Provided information.
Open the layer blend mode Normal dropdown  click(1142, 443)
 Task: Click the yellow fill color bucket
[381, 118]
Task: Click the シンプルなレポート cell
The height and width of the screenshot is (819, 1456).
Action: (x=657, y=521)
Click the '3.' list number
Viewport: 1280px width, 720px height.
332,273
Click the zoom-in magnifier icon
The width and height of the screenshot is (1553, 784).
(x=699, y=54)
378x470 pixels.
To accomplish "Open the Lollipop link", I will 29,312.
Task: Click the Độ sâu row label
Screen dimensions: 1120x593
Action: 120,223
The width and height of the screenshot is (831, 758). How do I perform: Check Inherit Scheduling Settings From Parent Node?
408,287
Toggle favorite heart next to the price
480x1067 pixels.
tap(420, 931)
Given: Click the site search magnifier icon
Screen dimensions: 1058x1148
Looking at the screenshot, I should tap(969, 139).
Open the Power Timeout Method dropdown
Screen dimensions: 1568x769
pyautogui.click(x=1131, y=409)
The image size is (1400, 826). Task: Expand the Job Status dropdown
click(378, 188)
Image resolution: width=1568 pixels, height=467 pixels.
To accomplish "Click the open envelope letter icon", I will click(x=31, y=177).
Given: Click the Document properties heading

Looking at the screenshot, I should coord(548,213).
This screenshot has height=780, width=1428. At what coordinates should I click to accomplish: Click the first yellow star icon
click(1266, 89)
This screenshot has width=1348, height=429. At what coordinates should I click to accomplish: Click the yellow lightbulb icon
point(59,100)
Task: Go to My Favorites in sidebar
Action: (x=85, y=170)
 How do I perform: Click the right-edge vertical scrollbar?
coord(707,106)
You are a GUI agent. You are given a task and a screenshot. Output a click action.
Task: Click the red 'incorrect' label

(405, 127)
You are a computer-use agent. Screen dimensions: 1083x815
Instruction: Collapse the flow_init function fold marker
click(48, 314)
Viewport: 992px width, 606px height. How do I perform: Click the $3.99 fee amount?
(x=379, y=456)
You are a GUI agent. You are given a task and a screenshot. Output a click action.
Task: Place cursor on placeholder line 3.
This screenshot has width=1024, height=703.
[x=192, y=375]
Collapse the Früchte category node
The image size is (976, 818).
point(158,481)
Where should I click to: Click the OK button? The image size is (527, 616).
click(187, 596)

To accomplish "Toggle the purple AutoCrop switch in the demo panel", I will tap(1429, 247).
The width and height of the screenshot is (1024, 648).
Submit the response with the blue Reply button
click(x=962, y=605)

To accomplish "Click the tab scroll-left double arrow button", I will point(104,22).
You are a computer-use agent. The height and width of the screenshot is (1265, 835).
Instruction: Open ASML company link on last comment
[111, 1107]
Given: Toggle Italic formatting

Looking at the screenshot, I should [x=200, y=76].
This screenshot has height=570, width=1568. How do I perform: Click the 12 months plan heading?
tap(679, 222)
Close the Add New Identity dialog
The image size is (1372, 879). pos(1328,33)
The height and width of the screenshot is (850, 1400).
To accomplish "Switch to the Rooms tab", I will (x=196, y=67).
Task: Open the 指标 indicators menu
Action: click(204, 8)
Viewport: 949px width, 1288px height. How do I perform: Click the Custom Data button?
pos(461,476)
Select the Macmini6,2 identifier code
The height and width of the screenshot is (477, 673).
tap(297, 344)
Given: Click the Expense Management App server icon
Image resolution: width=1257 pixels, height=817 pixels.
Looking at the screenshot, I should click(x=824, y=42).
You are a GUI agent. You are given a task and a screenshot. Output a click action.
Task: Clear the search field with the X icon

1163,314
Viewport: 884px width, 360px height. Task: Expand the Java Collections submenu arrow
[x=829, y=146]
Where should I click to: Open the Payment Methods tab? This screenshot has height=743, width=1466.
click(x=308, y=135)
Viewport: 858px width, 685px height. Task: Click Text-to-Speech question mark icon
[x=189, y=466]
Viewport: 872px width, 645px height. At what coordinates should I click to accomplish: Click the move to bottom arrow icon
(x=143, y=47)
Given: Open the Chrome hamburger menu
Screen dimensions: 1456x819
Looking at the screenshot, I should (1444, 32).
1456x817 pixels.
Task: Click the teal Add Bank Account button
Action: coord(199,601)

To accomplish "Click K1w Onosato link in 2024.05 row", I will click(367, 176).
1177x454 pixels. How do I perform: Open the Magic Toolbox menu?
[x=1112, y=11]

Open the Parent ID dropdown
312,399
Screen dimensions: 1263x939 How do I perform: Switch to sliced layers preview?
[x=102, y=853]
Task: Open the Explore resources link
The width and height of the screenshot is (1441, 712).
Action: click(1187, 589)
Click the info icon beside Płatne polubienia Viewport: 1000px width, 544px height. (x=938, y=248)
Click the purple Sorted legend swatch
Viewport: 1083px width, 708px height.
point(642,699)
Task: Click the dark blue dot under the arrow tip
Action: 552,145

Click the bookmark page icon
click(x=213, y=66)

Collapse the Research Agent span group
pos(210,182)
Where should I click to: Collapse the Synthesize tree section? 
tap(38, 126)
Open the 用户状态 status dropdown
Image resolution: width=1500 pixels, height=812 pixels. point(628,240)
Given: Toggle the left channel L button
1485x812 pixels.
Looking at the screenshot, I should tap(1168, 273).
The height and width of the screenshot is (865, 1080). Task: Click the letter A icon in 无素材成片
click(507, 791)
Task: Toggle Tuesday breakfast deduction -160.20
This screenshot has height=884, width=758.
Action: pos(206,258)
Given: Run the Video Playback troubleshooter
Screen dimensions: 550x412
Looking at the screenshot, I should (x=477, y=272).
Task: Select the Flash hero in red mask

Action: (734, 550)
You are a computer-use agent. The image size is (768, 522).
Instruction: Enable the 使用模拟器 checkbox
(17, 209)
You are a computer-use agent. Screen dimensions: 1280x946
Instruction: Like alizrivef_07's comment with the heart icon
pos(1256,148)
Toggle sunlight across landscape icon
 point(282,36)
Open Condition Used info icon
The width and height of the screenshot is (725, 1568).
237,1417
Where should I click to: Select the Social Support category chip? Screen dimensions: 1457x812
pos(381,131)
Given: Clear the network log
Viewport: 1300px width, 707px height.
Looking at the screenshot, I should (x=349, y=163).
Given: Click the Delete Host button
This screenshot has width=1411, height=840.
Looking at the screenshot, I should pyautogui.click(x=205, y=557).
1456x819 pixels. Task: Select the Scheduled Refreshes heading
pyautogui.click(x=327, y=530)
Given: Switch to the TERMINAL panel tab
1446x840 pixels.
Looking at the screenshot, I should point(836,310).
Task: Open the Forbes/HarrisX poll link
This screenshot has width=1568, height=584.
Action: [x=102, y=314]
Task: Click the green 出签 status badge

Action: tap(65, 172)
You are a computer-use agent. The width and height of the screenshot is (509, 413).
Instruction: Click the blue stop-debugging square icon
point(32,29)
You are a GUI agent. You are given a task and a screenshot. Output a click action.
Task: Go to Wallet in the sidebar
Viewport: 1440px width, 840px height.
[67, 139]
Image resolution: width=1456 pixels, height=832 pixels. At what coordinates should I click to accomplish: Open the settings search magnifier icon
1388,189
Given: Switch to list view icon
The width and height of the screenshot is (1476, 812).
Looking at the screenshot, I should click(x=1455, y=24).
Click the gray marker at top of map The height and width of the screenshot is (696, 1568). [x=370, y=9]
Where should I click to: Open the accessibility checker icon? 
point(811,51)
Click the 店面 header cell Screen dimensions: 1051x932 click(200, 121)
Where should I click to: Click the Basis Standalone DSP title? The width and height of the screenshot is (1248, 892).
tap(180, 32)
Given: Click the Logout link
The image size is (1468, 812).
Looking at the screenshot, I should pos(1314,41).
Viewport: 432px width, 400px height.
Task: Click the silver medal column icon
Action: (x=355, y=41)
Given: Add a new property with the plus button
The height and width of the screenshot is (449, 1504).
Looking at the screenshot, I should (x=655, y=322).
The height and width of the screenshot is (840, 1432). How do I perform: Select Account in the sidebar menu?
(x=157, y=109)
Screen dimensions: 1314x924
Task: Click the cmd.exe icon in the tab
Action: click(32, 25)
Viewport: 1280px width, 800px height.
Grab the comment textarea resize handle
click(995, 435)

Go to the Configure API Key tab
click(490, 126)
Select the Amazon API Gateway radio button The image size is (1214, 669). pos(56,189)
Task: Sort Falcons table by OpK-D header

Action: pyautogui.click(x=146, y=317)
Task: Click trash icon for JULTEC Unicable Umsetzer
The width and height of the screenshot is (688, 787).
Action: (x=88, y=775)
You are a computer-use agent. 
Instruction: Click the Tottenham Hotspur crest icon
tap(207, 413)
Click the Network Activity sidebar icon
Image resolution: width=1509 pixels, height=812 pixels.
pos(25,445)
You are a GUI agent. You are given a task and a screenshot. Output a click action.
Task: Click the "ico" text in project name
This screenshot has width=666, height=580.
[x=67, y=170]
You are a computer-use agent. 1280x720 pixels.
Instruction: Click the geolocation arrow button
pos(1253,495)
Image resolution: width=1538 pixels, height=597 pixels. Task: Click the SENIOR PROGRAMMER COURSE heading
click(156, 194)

Aim. Copy the items above word for word, from the line containing "Image resolution: width=1456" to the line containing "Click the 店面", including both of those lines.

Correct response.
Image resolution: width=1456 pixels, height=832 pixels. At what coordinates should I click to accomplish: Open the settings search magnifier icon
1388,189
Given: Switch to list view icon
The width and height of the screenshot is (1476, 812).
Looking at the screenshot, I should click(x=1455, y=24).
Click the gray marker at top of map The height and width of the screenshot is (696, 1568). [x=370, y=9]
Where should I click to: Open the accessibility checker icon? 
point(811,51)
Click the 店面 header cell Screen dimensions: 1051x932 click(200, 121)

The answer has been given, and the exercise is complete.